The final stage of the attack involved deep inspection of the downloaded container images. While filesystem searches yielded little, the researchers looked into the image metadata. By analyzing the configuration JSON and the build history of the images, they identified an NPM publish token that had been inadvertently baked into the container via ARG or ENV instructions during the build process.

This leaked token was highly privileged: it bypassed multi-factor authentication (MFA) and possessed broad write access across the organization’s NPM scope. This included access to the @zapier/* internal namespace and, most critically, the zapier-design-system package.
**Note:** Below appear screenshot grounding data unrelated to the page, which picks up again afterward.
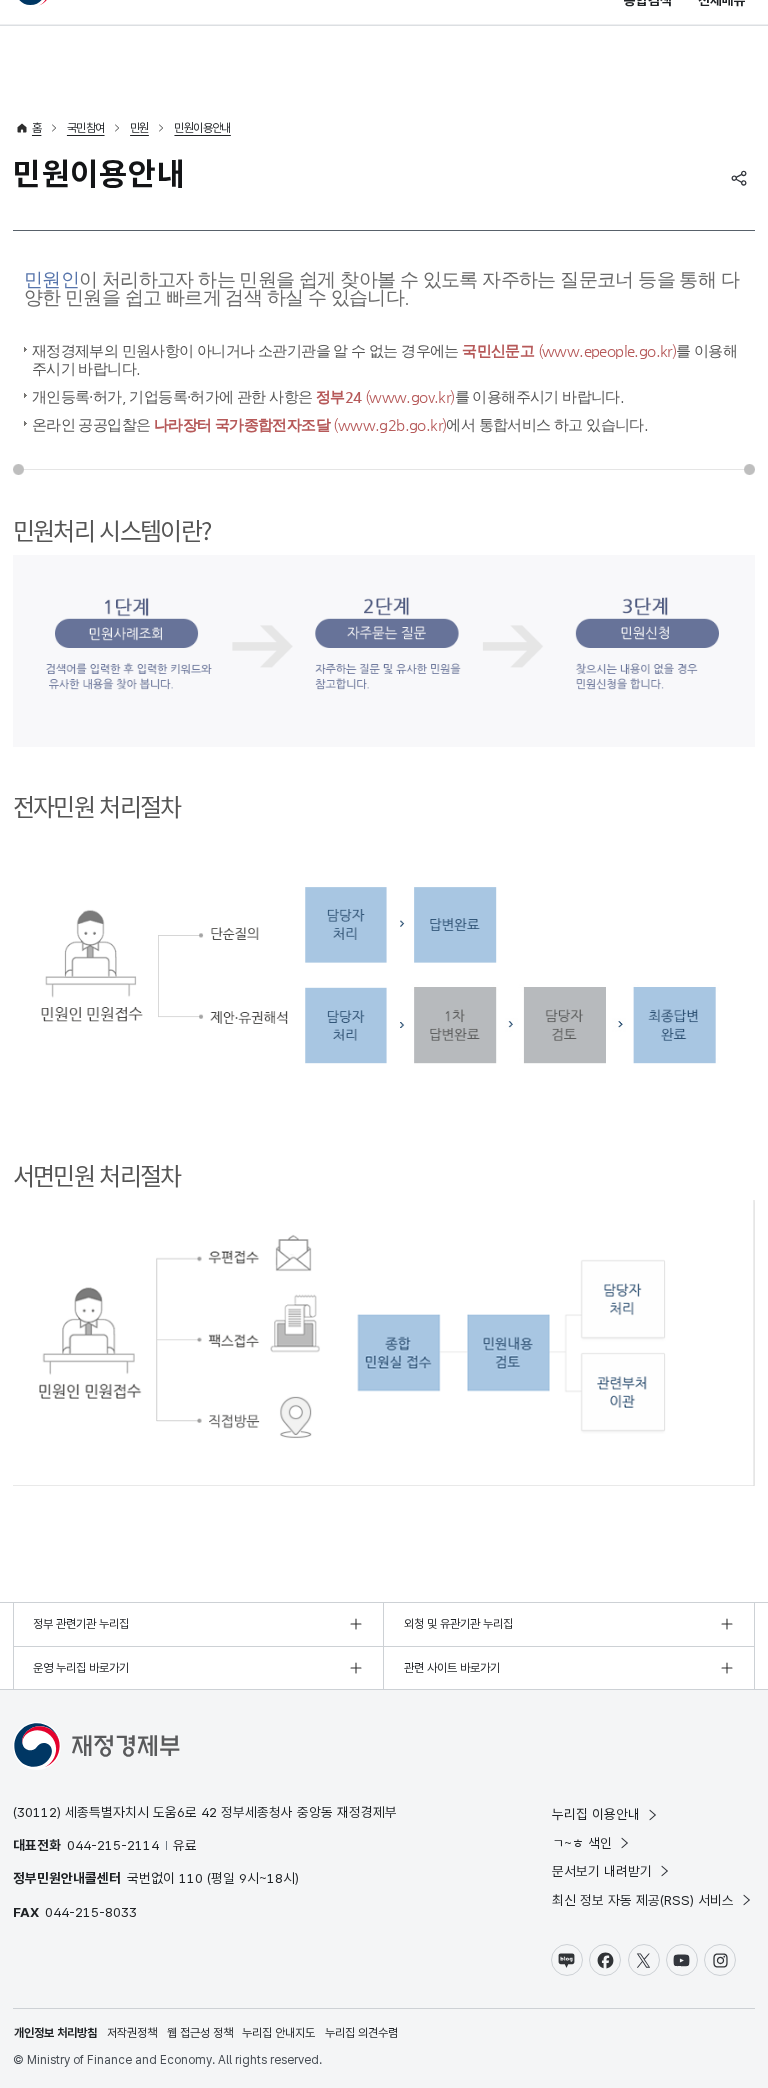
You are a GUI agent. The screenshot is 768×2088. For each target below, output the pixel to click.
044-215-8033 (91, 1912)
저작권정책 (132, 2033)
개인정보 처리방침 (55, 2033)
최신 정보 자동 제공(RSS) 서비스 (643, 1900)
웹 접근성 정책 (200, 2033)
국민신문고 (569, 350)
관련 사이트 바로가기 (452, 1668)
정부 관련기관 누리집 (81, 1624)
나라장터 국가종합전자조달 (300, 424)
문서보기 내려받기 (602, 1871)
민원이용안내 (202, 128)
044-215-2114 (113, 1845)
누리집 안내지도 (278, 2033)
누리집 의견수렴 (361, 2033)
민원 (139, 128)
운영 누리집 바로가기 (81, 1668)
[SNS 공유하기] (739, 178)
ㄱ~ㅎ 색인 (582, 1843)
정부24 (385, 396)
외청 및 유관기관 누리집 (458, 1624)
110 (191, 1878)
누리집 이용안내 (596, 1814)
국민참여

The zapier-design-system is a core dependency loaded into every authenticated session on zapier.com. By publishing a compromised version of this package, an attacker could execute a Supply Chain Attack, injecting malicious JavaScript that would run automatically in the context of every logged-in user.

This level of access allows an attacker to manipulate the Document Object Model (DOM), drive the UI, and trigger API calls as the victim. While the attacker cannot “steal” the underlying OAuth tokens, they can perform any operation the user can—creating, deleting, or modifying Zaps, Tables, and automations—resulting in a total platform account takeover.